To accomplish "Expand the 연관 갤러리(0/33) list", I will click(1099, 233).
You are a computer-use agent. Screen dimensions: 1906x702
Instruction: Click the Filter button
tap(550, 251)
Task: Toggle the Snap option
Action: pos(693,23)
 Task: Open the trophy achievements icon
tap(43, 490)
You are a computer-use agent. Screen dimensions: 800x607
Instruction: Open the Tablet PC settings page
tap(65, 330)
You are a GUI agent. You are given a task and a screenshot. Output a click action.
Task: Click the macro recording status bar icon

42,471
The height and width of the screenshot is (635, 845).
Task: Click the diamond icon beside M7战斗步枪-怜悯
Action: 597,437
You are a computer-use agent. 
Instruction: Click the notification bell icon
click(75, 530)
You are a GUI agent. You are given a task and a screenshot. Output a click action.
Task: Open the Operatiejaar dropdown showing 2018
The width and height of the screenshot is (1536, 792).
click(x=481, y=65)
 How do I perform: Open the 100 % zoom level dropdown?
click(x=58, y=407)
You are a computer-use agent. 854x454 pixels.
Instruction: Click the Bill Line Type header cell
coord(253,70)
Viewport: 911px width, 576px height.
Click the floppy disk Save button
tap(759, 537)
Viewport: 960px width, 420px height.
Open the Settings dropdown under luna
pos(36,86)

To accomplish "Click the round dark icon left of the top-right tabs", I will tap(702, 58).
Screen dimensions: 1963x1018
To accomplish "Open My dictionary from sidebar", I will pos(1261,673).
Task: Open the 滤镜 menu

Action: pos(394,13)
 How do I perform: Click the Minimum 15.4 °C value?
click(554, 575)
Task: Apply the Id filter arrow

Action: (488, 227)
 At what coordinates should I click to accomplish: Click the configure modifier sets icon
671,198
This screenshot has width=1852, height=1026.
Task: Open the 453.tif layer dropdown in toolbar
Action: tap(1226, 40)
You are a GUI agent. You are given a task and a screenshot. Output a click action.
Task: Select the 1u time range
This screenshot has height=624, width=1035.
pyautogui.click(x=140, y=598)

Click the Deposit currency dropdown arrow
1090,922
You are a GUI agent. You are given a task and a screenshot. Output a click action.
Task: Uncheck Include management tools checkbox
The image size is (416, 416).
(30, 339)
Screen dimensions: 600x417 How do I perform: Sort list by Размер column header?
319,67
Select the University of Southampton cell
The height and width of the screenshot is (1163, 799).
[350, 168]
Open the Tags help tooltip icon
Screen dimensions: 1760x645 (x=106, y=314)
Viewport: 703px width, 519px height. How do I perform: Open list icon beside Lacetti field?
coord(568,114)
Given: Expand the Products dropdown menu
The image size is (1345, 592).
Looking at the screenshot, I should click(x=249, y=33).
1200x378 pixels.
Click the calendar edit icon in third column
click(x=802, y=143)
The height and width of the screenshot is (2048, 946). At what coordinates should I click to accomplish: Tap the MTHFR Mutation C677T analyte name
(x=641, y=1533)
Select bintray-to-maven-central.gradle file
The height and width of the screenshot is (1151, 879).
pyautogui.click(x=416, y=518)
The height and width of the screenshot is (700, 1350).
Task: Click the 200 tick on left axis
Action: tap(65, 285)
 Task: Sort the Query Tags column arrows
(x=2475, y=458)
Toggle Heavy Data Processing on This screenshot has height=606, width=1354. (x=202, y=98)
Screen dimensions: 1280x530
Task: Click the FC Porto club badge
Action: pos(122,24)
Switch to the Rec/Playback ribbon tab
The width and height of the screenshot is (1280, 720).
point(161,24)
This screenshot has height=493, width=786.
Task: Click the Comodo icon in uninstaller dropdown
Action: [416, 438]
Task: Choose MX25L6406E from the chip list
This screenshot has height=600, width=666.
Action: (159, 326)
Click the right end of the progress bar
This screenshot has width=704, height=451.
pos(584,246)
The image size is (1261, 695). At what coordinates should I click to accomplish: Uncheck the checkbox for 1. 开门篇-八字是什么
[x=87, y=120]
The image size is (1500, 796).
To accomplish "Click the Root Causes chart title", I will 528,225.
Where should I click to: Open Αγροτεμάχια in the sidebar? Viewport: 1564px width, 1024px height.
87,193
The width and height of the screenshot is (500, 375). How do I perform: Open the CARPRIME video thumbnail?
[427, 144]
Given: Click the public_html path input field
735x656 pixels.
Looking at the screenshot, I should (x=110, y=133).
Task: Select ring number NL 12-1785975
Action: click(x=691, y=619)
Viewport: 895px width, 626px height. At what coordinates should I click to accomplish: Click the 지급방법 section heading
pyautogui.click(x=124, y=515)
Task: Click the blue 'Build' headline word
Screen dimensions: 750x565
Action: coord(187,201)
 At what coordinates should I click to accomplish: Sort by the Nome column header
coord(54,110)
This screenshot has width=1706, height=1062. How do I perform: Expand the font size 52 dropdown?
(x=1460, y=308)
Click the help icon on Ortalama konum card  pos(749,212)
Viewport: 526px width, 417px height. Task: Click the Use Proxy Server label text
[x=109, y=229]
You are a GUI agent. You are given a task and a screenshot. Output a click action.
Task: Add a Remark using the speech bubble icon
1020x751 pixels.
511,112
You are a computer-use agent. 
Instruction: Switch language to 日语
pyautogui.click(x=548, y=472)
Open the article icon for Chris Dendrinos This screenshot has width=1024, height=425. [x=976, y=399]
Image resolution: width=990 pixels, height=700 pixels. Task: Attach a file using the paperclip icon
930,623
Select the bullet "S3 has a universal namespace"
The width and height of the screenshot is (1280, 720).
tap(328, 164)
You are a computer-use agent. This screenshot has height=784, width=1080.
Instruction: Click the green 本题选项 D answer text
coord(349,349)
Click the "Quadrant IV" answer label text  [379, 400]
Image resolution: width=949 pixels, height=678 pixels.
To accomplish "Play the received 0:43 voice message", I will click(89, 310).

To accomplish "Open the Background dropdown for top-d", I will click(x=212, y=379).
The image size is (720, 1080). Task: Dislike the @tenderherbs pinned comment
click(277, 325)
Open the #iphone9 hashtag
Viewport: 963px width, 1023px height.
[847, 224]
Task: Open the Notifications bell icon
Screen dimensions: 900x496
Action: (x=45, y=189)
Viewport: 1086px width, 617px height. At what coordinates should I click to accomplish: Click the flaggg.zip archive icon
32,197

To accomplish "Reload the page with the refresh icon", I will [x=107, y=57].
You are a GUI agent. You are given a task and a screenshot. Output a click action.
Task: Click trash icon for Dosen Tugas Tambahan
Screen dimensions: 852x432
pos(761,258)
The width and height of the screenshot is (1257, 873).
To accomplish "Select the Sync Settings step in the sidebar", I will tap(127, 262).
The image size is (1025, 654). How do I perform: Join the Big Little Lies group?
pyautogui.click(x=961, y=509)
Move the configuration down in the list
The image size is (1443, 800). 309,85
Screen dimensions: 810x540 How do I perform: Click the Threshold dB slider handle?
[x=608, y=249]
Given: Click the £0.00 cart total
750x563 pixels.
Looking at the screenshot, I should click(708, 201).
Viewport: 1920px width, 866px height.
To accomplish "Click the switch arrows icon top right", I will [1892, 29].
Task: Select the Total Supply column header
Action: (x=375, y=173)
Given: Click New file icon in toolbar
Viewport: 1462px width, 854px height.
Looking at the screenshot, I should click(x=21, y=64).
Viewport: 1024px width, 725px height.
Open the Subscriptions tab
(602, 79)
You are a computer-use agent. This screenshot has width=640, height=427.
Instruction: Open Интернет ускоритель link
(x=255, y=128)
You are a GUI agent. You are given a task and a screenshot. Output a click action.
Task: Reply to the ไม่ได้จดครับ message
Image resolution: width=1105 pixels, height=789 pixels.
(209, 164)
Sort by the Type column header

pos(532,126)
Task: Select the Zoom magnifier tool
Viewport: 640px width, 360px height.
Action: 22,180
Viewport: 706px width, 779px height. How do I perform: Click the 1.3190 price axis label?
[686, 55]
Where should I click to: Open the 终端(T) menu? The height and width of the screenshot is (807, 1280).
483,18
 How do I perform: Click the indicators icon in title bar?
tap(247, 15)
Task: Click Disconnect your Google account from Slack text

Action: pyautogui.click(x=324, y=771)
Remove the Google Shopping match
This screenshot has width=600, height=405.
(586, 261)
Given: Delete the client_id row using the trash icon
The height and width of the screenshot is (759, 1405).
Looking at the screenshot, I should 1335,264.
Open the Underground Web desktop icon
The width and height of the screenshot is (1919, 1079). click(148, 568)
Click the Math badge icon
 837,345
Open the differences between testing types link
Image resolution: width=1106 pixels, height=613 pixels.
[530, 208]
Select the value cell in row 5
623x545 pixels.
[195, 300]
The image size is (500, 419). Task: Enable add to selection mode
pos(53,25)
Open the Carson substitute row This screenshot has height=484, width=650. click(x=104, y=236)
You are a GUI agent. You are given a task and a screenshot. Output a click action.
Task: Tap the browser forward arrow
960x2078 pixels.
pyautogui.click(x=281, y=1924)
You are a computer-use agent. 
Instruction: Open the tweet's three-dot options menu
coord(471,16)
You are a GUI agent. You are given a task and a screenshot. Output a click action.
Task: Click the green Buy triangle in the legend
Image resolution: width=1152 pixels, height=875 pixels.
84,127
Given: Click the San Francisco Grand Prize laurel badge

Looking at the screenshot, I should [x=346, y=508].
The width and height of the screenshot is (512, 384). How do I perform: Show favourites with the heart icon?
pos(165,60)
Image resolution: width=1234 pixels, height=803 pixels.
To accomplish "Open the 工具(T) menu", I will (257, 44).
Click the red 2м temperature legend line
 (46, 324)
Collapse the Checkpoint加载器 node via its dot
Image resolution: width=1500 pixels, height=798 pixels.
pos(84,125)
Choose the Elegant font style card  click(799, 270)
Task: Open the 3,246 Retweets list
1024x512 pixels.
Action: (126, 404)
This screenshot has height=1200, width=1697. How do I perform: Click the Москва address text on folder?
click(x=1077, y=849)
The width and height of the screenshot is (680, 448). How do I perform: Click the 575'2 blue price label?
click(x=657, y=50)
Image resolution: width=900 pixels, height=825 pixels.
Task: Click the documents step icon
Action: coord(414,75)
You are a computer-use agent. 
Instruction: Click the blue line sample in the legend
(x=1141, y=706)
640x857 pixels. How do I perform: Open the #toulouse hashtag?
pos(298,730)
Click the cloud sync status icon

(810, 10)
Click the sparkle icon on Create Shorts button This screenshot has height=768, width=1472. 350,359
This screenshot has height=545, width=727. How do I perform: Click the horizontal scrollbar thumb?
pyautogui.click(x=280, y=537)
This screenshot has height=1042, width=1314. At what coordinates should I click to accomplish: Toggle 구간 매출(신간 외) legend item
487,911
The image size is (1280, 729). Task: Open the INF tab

Aim of the task:
State, as a bare number, how many lines of the material contain "message".

Exercise solution:
2